For every parent out there who is suffering; for every Mum who desperately wants to be the absolute best Mother she can be; for the Dad who loves his children more than he could describe and would rather not exist than to hurt a child; to the partner who has had to learn about OCD to help a sufferer come to grips with their burden; to the parents who are dealing with children who are reporting upsetting thoughts; to the friends who serve as the confidant to those who at times suffer … OCD has been a part of my life always. But it will never be my life. It will never steal my laughter; my love for the world and all its beauty; my ambition to be successful; my drive to see my family prosper and be surrounded by love and light. You are suffering, but you won’t always be. You are not your mind. You are not your thoughts. You are the heart behind them which denies them and fights against them so ferociously that you create an obsession.

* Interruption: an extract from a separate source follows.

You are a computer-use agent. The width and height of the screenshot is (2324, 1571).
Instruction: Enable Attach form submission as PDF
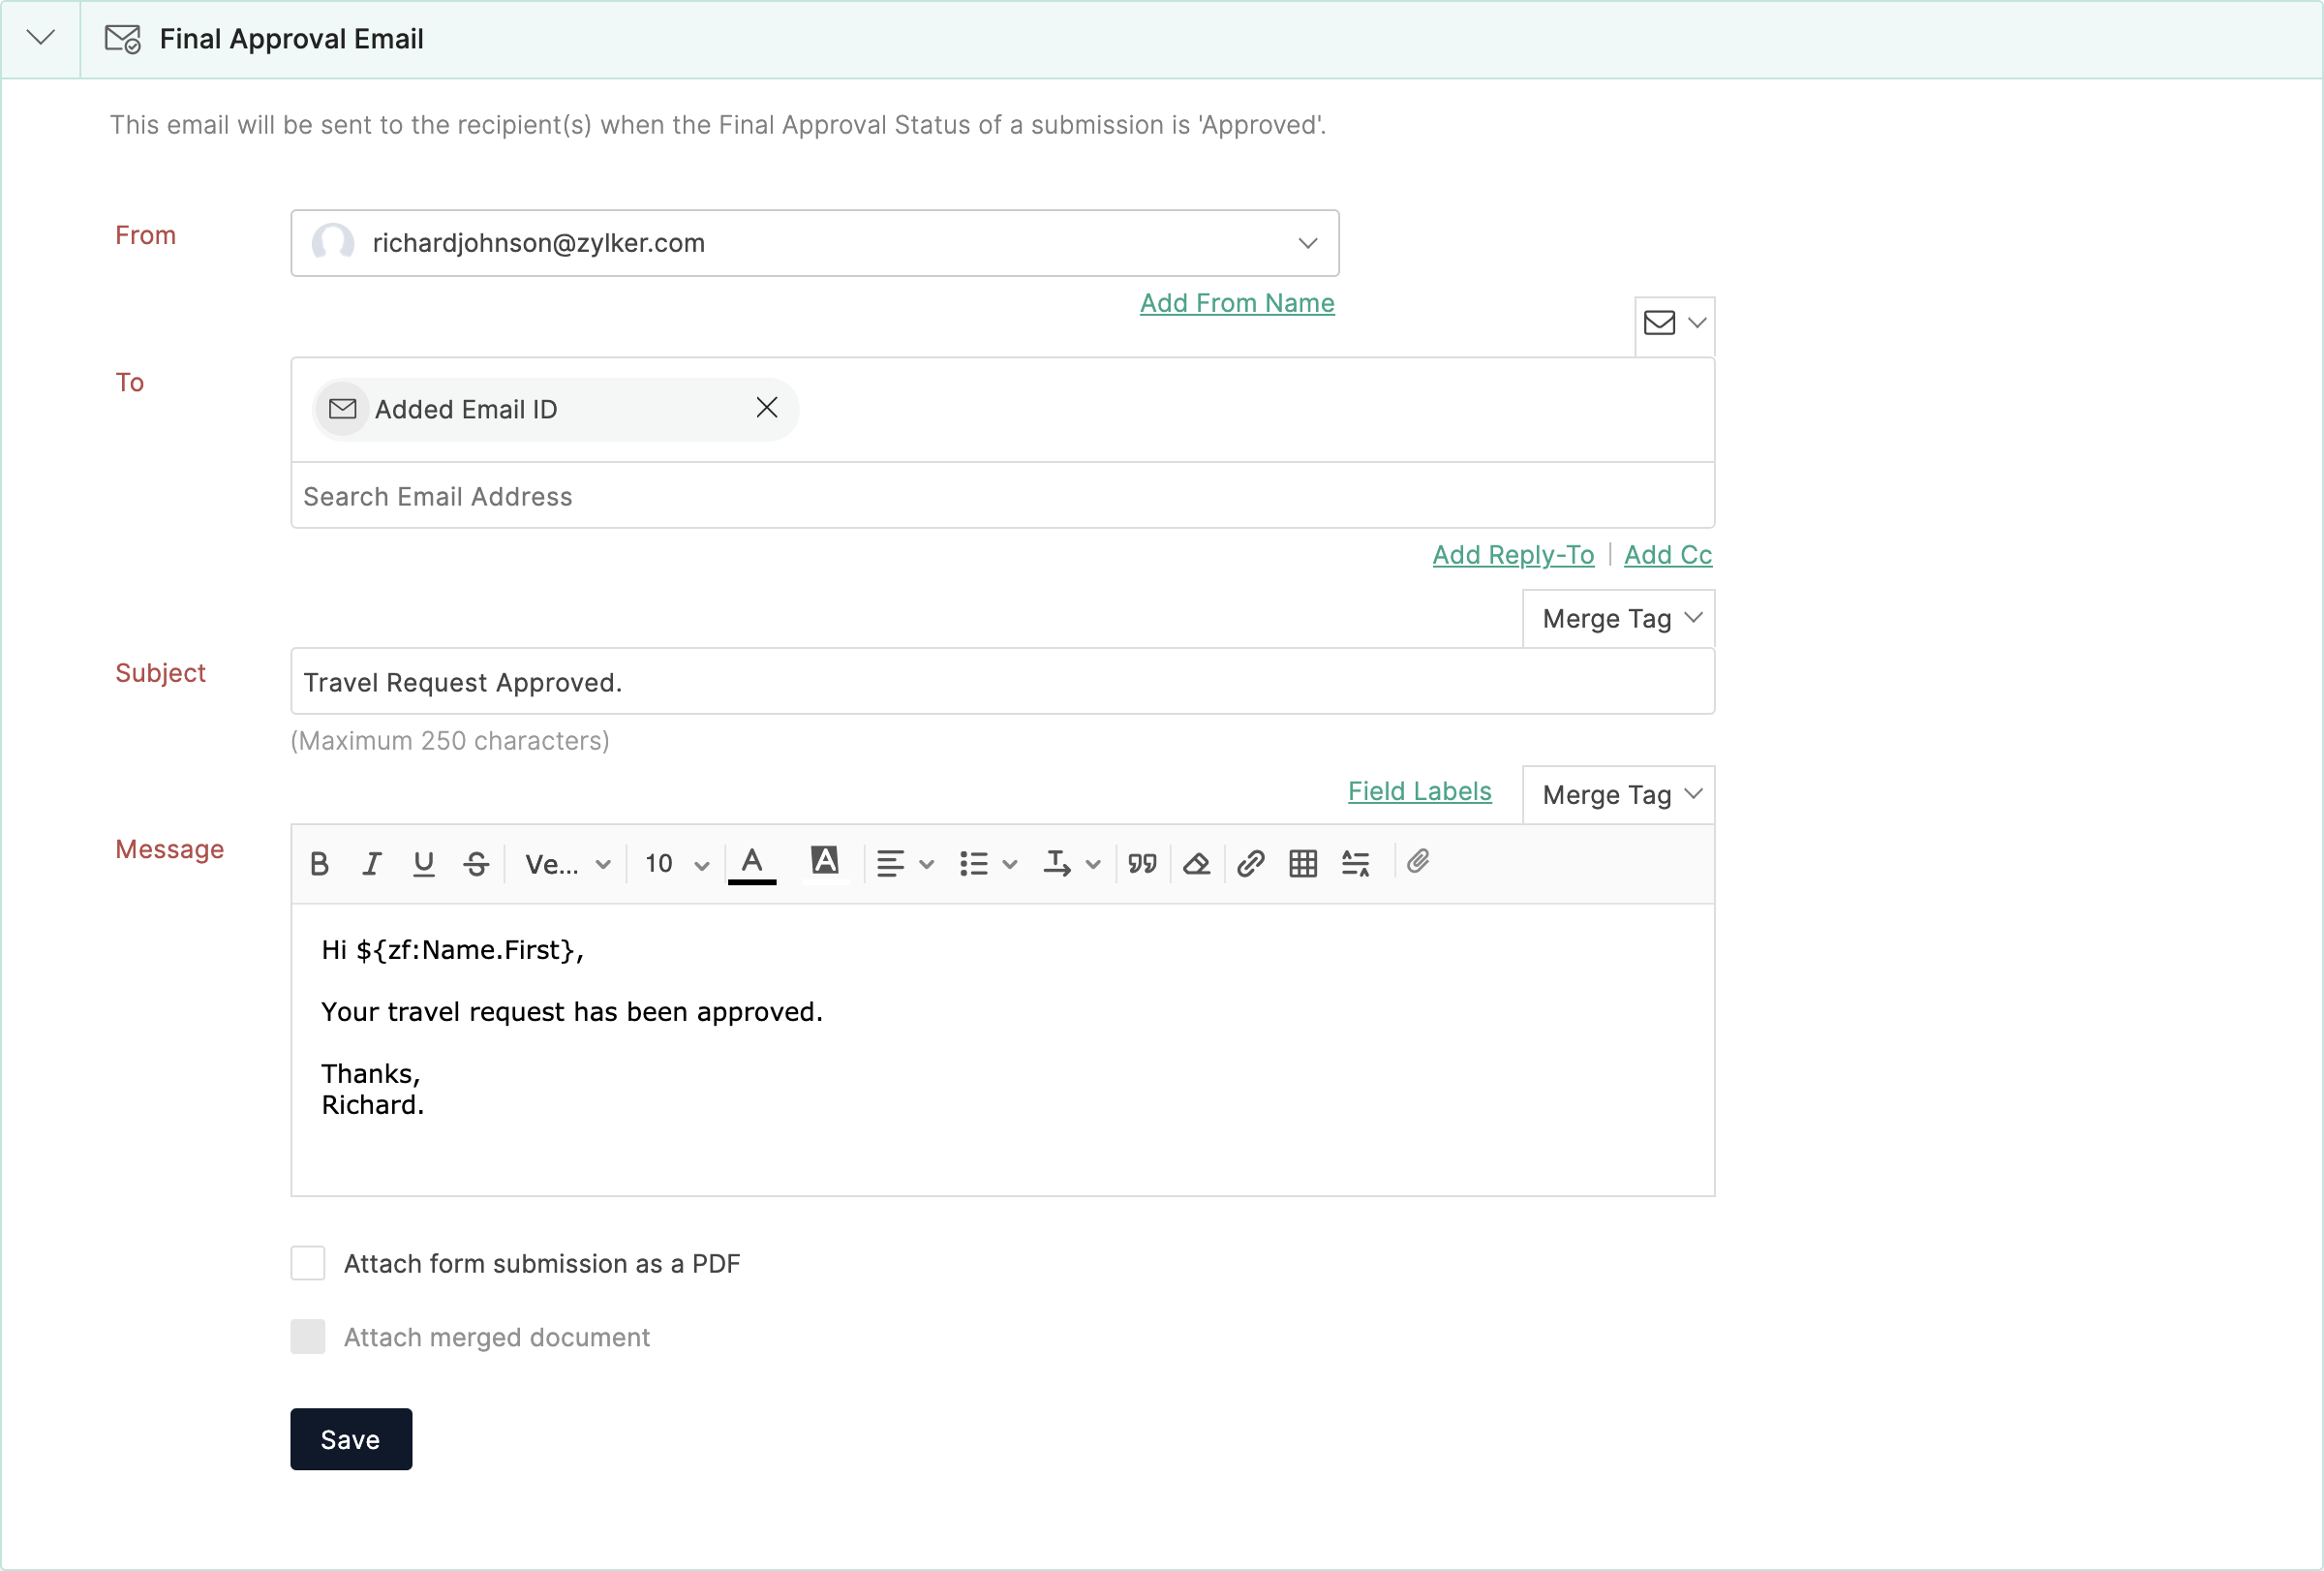pos(308,1263)
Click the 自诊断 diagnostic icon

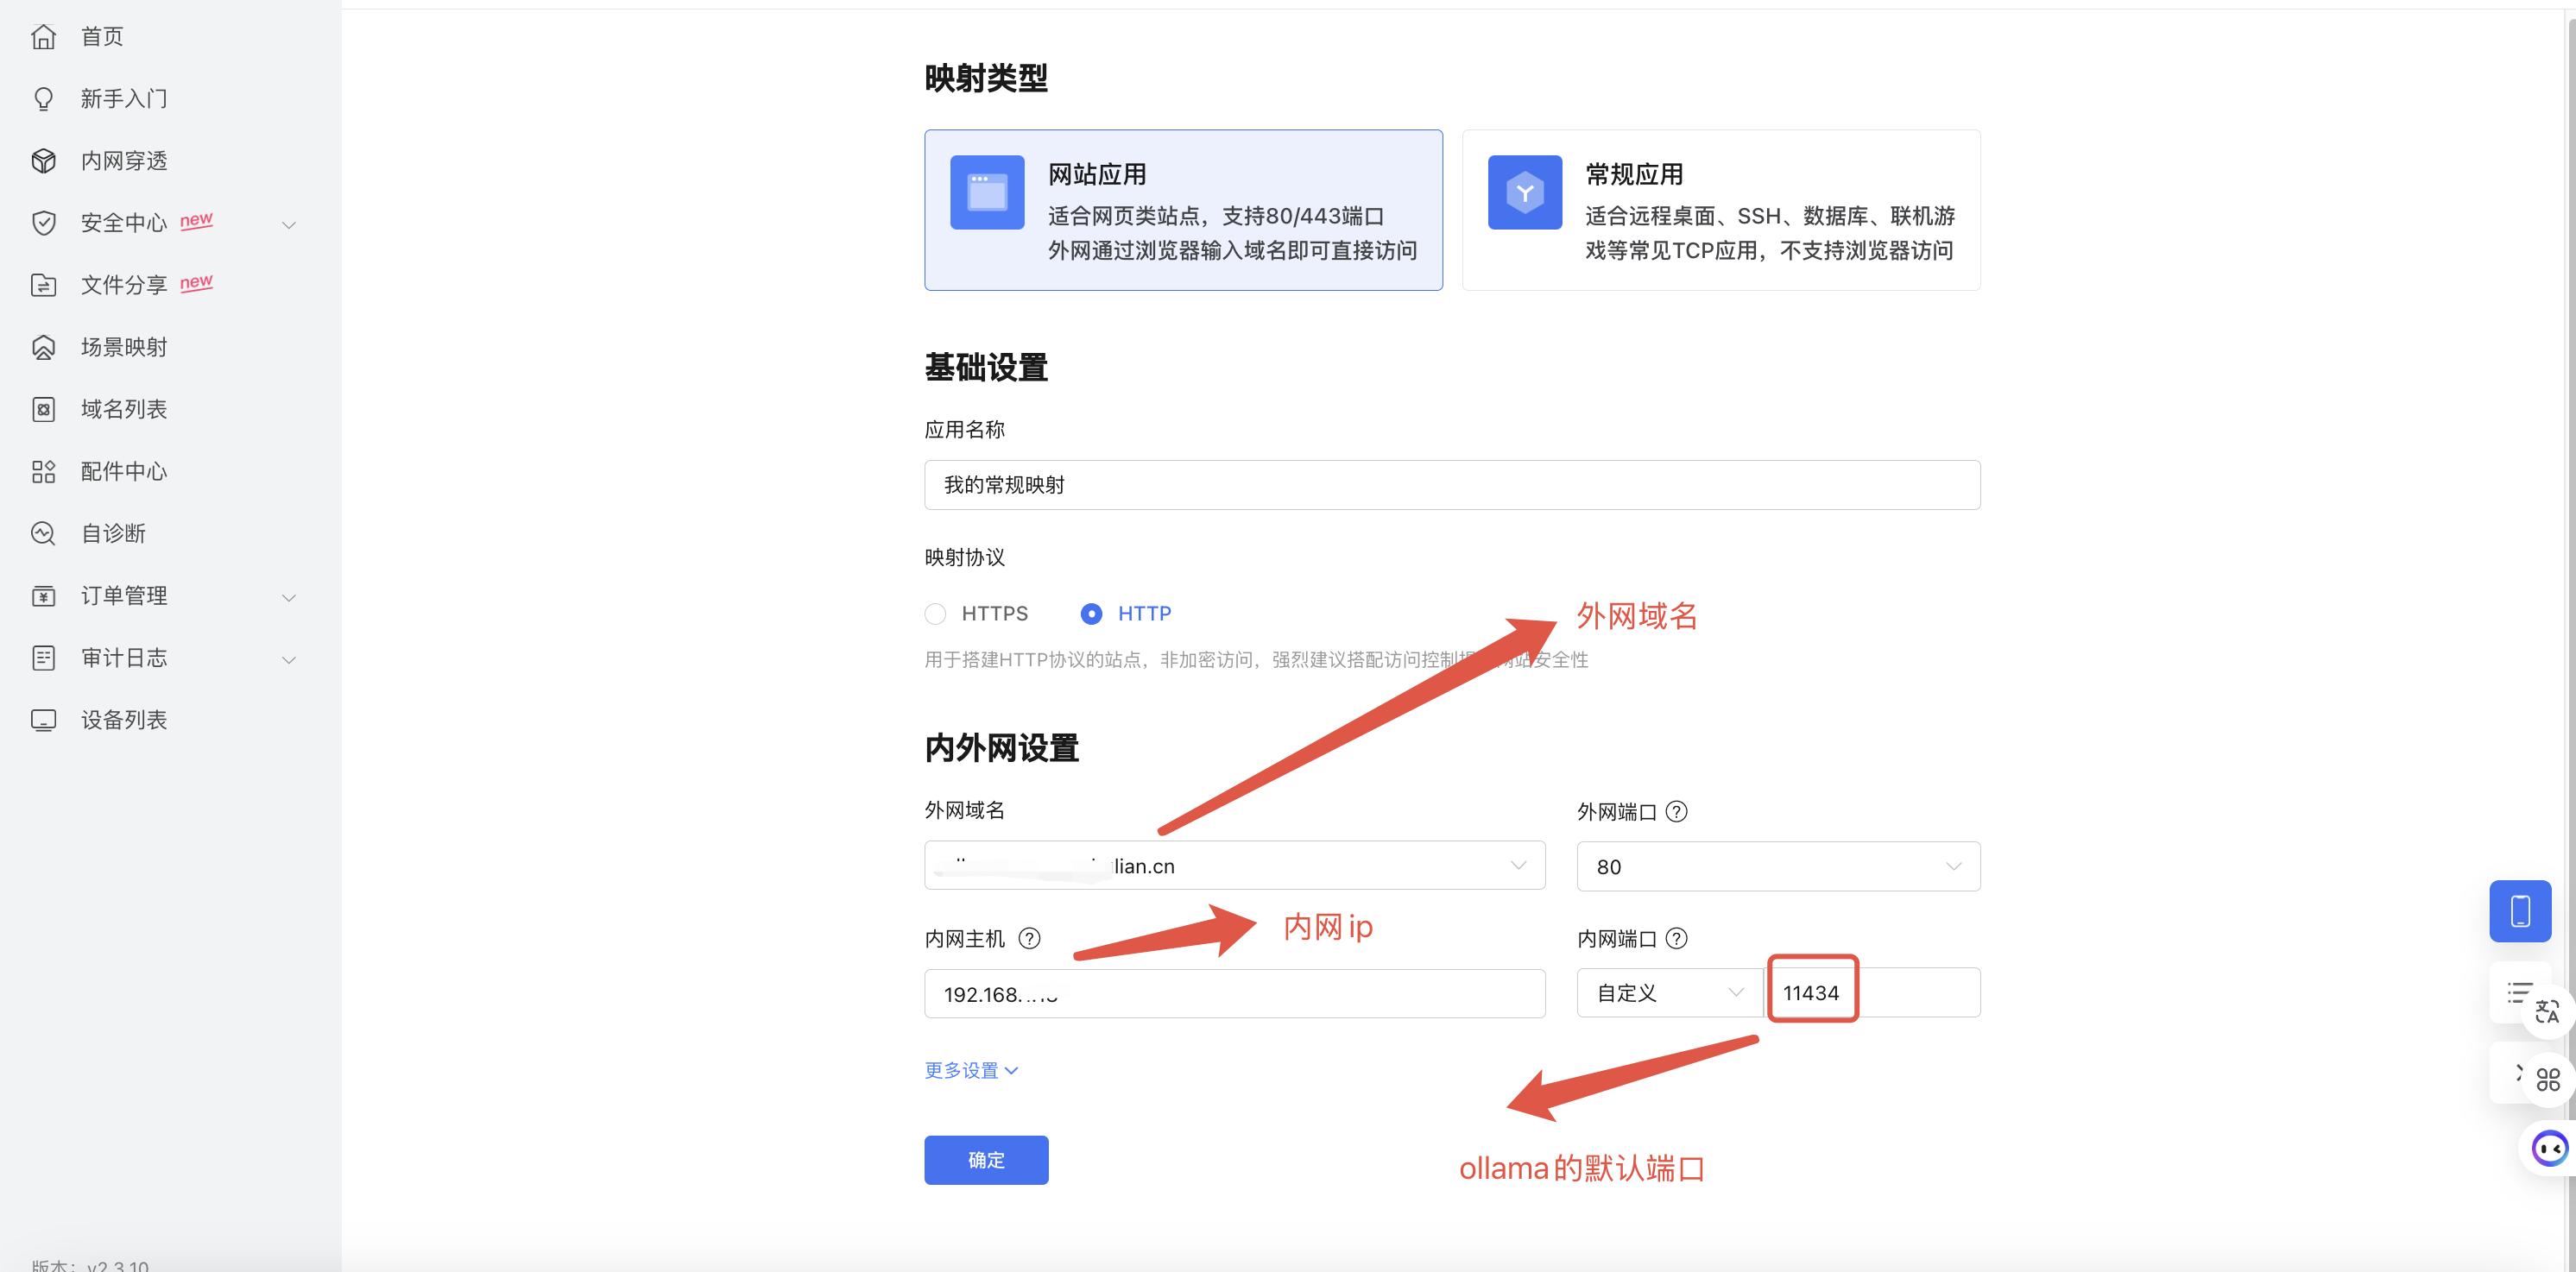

You are beautiful. You are the girl on the street that I probably look at. While I internally complement your outfit and make a note to myself to buy those chambray overalls you’re rocking, not once do I consider what goes through your mind. Even if I could look and see your OCD in all its ugly glory sitting atop your shoulders like an unwanted accessory, I would have nothing but admiration for you. After all you are fighting a tough battle. One that will test you at times, but we both know it won’t win. Because you’re a parent. And parents are tough. Because they’re fighting for the most important thing in the world to them: their children.
Until the day I die I will look at my daughter with intense love and absolute awe because she is my world. She brings a light to the world which is only possible through a little human being who is still learning the lessons of life. Love your children, enjoy every moment with them and pat yourself on the back for being a damn good parent. For being aware of how much you want to protect them and how you would do anything to keep them safe. For looking your OCD beast directly in the eyes and saying ‘this is bigger than you’.
To all those Mums and Dads on the street: you are a wonderful parent who is fighting an illness which affects people all over the world. You are strong and incredible and deserve a fist bump to end all fist bumps.
We’re all perfect in our imperfect ways because our anguish comes from wanting to be the perfect parents. The protectors. The light in our children’s lives. Love your children ferociously and never, ever stop fighting.